Please reproduce word for word the part of the forum post on belief and faith between "Post by Arising_uk" and "required for what?", inclusive.

**Extract provided:**
════
Post by Arising_uk »

Nick_A wrote:When a person lacks belief they are expressing a conditioned reaction. ...
No-one lacks belief?

What sort of thing does a lack of belief describe to you?
Belief isn’t required. ...
Isn't required for what?
A parrot doesn’t believe what it says but is just expressing a conditioned reaction. ...
If a parrot believes at all then it believes it is squawking. You mean a parrot doesn't know what it says.
Hope as an acquired aspect or having hope IN something also becomes a conditioned reaction. Hope as a human attribute like the potential for love is something we are born with and can become a conscious expression. ...
In what sense, doing something about one's beliefs?
That is part of the reason but another part is far deeper and is only possible through faith as a human quality rather than a means for escapism

“Human beings are so made that the ones who do the crushing feel nothing; it is the person crushed who feels what is happening. Unless one has placed oneself on the side of the oppressed, to feel with them, one cannot understand.”Simone Weil
Where's this 'faith' in this, you mean Marxism?
Those like Jesus and Socrates welcomed the experience of conscious death. ...
Well Socrates certainly did but I remember something about being forsaken in Jesus's case.
They had to consciously experience the blindness of human reaction as part of death to accomplish their mission. ...
What does this mean?
Consciously experiencing the human condition for what it is without negative defensive emotions is the path of conscious evolution. ...
Or this?
Simone needed direct conscious experience of the human situation so became part of it so as not to consciously forget it and lose her destiny. ...
Oh please, for a start she put someone else out of work for a year.
════
**Supplied records:**
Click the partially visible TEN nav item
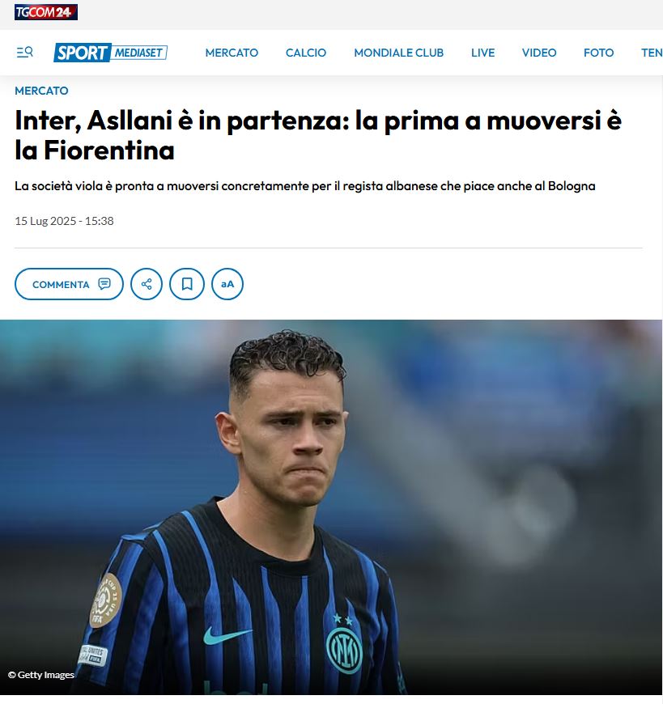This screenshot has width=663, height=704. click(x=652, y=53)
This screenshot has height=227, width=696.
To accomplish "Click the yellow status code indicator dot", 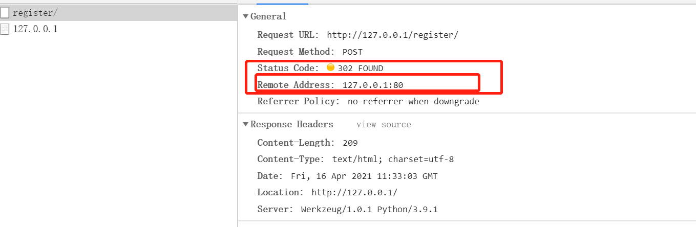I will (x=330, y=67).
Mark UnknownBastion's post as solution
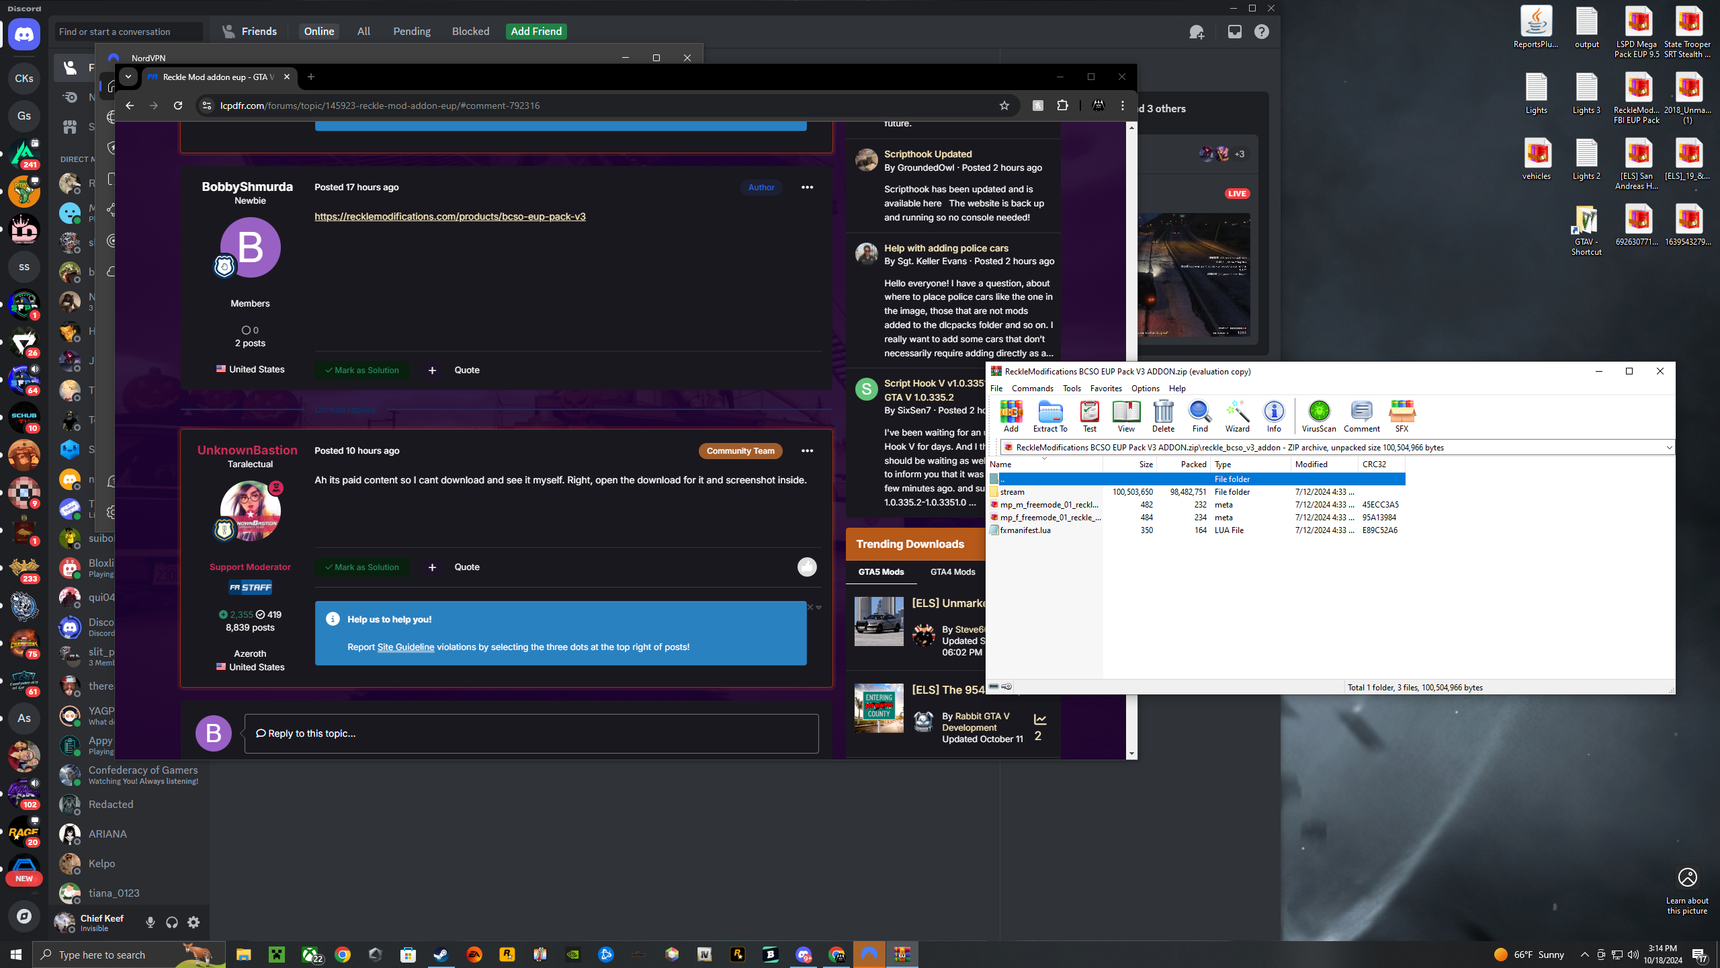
════
**Result:**
Post by Arising_uk »

Nick_A wrote:When a person lacks belief they are expressing a conditioned reaction. ...
No-one lacks belief?

What sort of thing does a lack of belief describe to you?
Belief isn’t required. ...
Isn't required for what?